For Immediate Release
Contact: 202-293-6141

Fate of Educational and Cultural Exchange Programs Rests with Congress

Washington, DC (May 23, 2017) – The budget released today by President Donald Trump proposes an unprecedented cut of 32 percent to the International Affairs budget, and a 55 percent cut to the State Department’s Bureau of Educational and Cultural Affairs (ECA) specifically. ECA funds and oversees a wide range of critical international exchange programs which enable people-to-people diplomacy.

In March, the administration made a similar recommendation to cut the State Department budget in the so-called skinny budget, but Congressional champions, including Senators Lindsay Graham and Patrick Leahy and Representatives Hal Rogers and Nita Lowey, ensured funding for the critical work of exchange programs were sustained for another year – providing a significant increase of seven percent in the fiscal year (FY) 2017 Omnibus Bill.

“If adopted, these cuts would greatly harm our nation’s public diplomacy efforts,” said Ilir Zherka, Executive Director of the Alliance for International Exchange. “As Defense Secretary James Mattis has suggested, the way to reduce the possibility of war is to increase people-to-people diplomacy – which is at the heart of cultural and educational exchanges.

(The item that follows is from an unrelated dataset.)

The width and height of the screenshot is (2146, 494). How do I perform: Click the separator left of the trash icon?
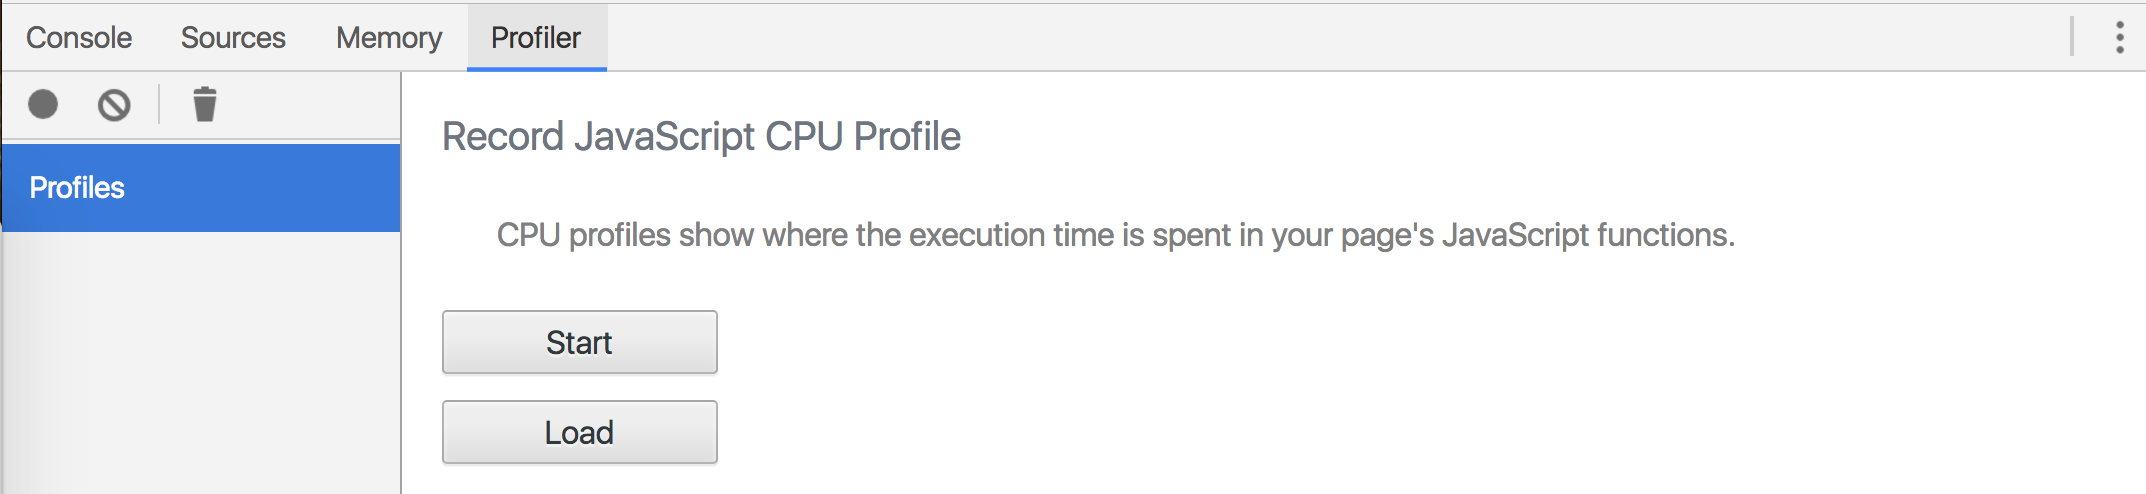pyautogui.click(x=159, y=104)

“Fortunately, Congress has consistently demonstrated a strong, bipartisan commitment to exchange programs, even as recently as last month. Gutting exchange programs isn’t a win for the taxpayer, because the investment in America’s national security is immense. Over 90 percent of ECA funding is spent in the United States or on Americans implementing these programs. Because of that investment, 1 in 3 world leaders today have been on a U.S. exchange program.

“As we continue to make the case for strong funding in fiscal year 2018, we will once again count on bipartisan congressional leaders and the thousands of exchange supporters across the country who will work to ensure that these programs are maintained.”

Background on Educational and Cultural Exchange Programs

Exchange programs enhance U.S. national security and prosperity by building productive partnerships, mutual understanding, and personal connections that help us address critical global issues including strengthening the world economy and combating terrorism. They also create a welcoming environment for over a million international students to study in the U.S. In 2015, these students added more than $32 billion dollars to our economy and supported over 400,000 U.S. jobs.

The cost of these programs is considerably less than 1 percent of the federal budget, and the return-on-investment is immense. Almost all the exchange program allocation is spent in the U.S. or on Americans. To be most effective, U.S. funding for exchange programs should be balanced and strategic by reaching a range of people from many different countries.

Last month, Congress passed (and the President signed into law) a $1 trillion spending bill to fund the government through September 30. It includes an increase of 7 percent for ECA programs. The new level of $634.1 million (from $590.9 million in FY16) is just short of the high-water mark of $635 million in FY10. This is extremely significant – especially in light of the Administration’s request for a 24 percent cut.


The Alliance for International Exchange is an association dedicated to promote the growth and impact of exchange programs. Since 1993, it serves as the collective public policy voice for now over 90 nongovernmental organizations comprising the international educational and cultural exchange community in the United States.  The Alliance expands awareness of the impact of people-to-people connections.